Here we consider the formation of molecular hydrogen in a gas which is in two-phase thermal equilibrium at low metallicity. Perhaps because ${\rm H}_2$ has been observable so rarely in the local ISM there is not a big literature on this subject, but the extant 1970's-era Copernicus observations are well-explained in this way (Liszt & Lucas 2000) using modern shielding factors for radiative dissociation (Lee et al. 1996). The only surprise (if there indeed is one) is the low densities that are required to start ${\rm H}_2$ formation locally, and the fact that even a "standard'' H I cloud (Spitzer 1978) should have a molecular fraction of 10-30% deep inside. Local diffuse clouds also have surprisingly high abundances of complex polyatomic species which follow immediately upon the presence of ${\rm H}_2$ (Liszt & Lucas 1996; Lucas & Liszt 1996), a phenomenon which is not well understood but which can be used to account for the observed abundancess of simpler species such as CO (Liszt & Lucas 2000).


  \begin{figure}
{
\psfig{figure=ms2497f01.eps,width=16cm,clip=} }
\end{figure} Figure 1: Ionization and thermal equilibrium calculations in atomic gas. The pressure P/k is shown as a function of the density of H-nuclei n(H), for four sets of parametric variations. a) Upper left; the metallicity, (dust/gas, C/H, O/H etc.) varies in steps of 2 from 4 times to 1/32 times its reference value; b) Upper right, carbon and oxygen are removed (depleted) from the gas phase in steps of 2; c) Lower left, the "interstellar'' (ambient) radiation field (ISRF) varies from 4 times to 1/32 times the reference value; d) Lower right, the impinging flux of soft X-rays is scaled.

In the course of this work, we consider the ionization and fine-structure excitation of carbon, and the inferences which may be drawn from observations of carbon in the damped Lyman-$\alpha $ systems. While the importance of carbon to the physical state of the gas and the conditions for forming ${\rm H}_2$ cannot be stressed too highly, the extended discussion here in fact arose because of something of a coincidence. Searching the literature, it quickly became evident that there is a high degree of overlap between the two relatively scant datasets for carbon (chiefly, C I, C II, and C II*) and ${\rm H}_2$.

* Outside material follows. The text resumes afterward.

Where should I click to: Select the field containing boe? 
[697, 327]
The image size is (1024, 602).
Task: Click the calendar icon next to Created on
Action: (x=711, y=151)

The plan of the current discussion is as follows. In Sect. 2 we lay out the basics of a calculation of two-phase equilibrium essentially following Wolfire et al. (1995a). We examine the sensitivity of two-phase equilibrium to variations in abundance, depletion, incident radiation and the like, in order to extract from the calculations those aspects which can be related to existing absorption line data on damped Lyman-$\alpha $ systems. In Sect. 3 we compare the results of these calculations with observed hydrogen and carbon column densities: we show that the observations are consistent with an origin in largely cool gas for the damped Lyman-$\alpha $ systems at lower z (z < 2.3) and in warm gas at higher redshift. In Sect.  4 we describe calculations of the ${\rm H}_2$ abundance in both warm and cool diffuse gas, under conditions of varying metallicity, etc., employing (slow) gas-phase processes to explore the minimum expected amounts of molecular gas, and the more usual grain-catalysis (as in Liszt & Lucas 2000) for cooler regions of higher molecular fraction. We also compute the variation of the molecular hydrogen fraction in small gas clots of constant density. From this, it follows that the low metallicities of damped Lyman-$\alpha $ systems are by themselves sufficient to cause decreases in the molecular fraction by many orders of magnitude, even if cool neutral clouds are present.